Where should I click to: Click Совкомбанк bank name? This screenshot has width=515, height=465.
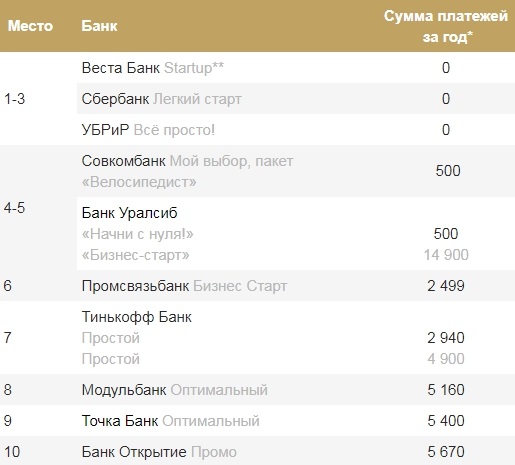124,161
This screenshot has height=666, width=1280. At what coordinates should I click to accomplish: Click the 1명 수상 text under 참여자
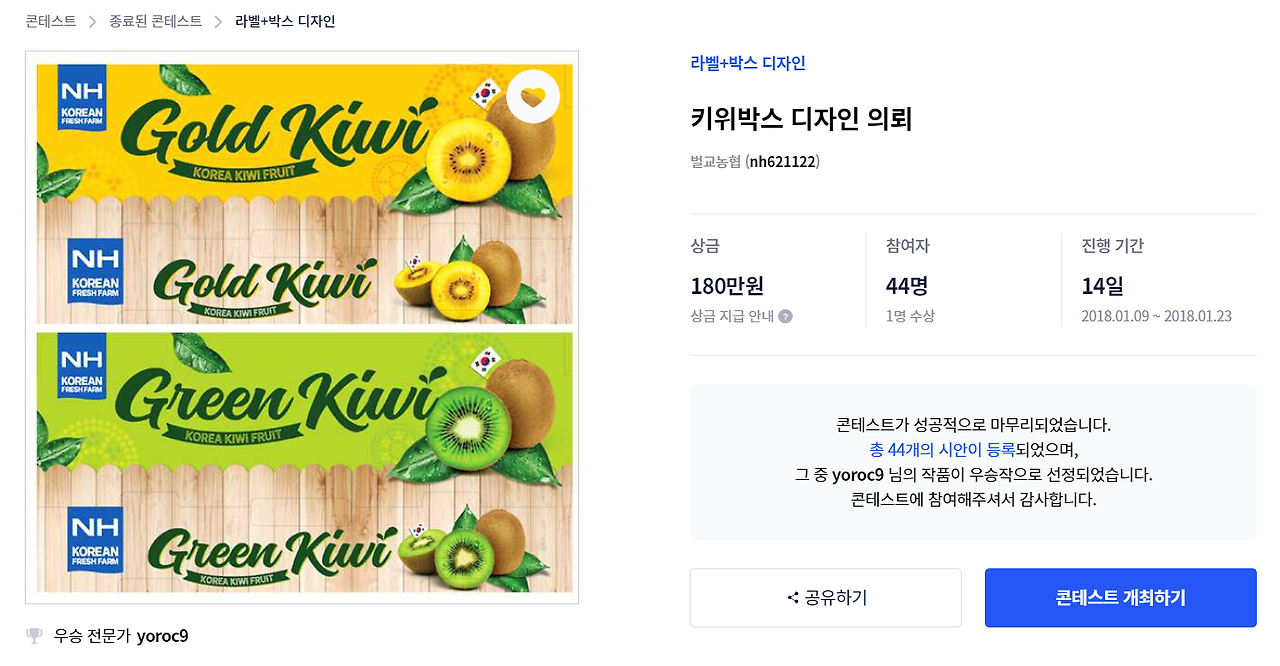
* * *
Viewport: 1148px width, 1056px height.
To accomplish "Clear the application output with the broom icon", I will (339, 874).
==
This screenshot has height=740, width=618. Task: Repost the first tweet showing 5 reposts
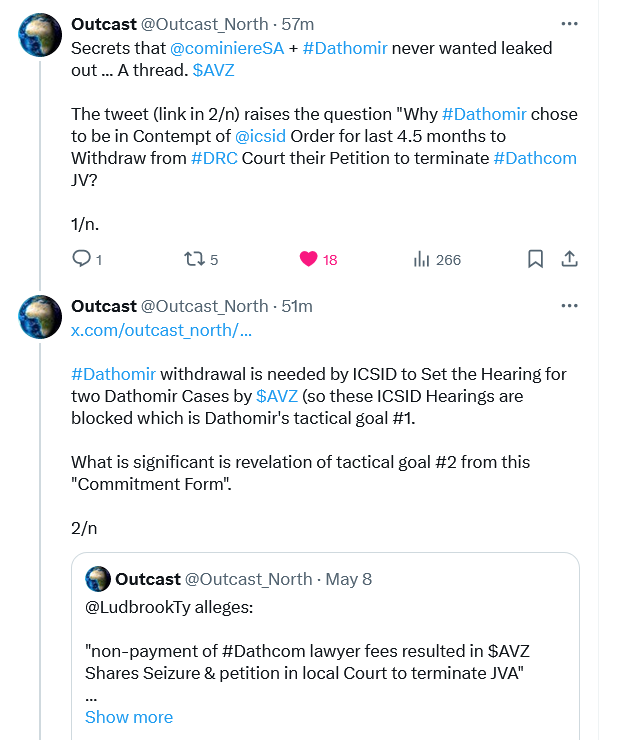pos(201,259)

■ Task goal
Starting with the line that has "Where should I" and going on through the line that has "This screenshot has height=666, width=1280.", transcribe the records above exactly, but skip the pictures.

■ Answer
Where should I click to: Click Совкомбанк bank name? This screenshot has width=515, height=465.
124,161
This screenshot has height=666, width=1280. At what coordinates should I click to accomplish: Click the 1명 수상 text under 참여자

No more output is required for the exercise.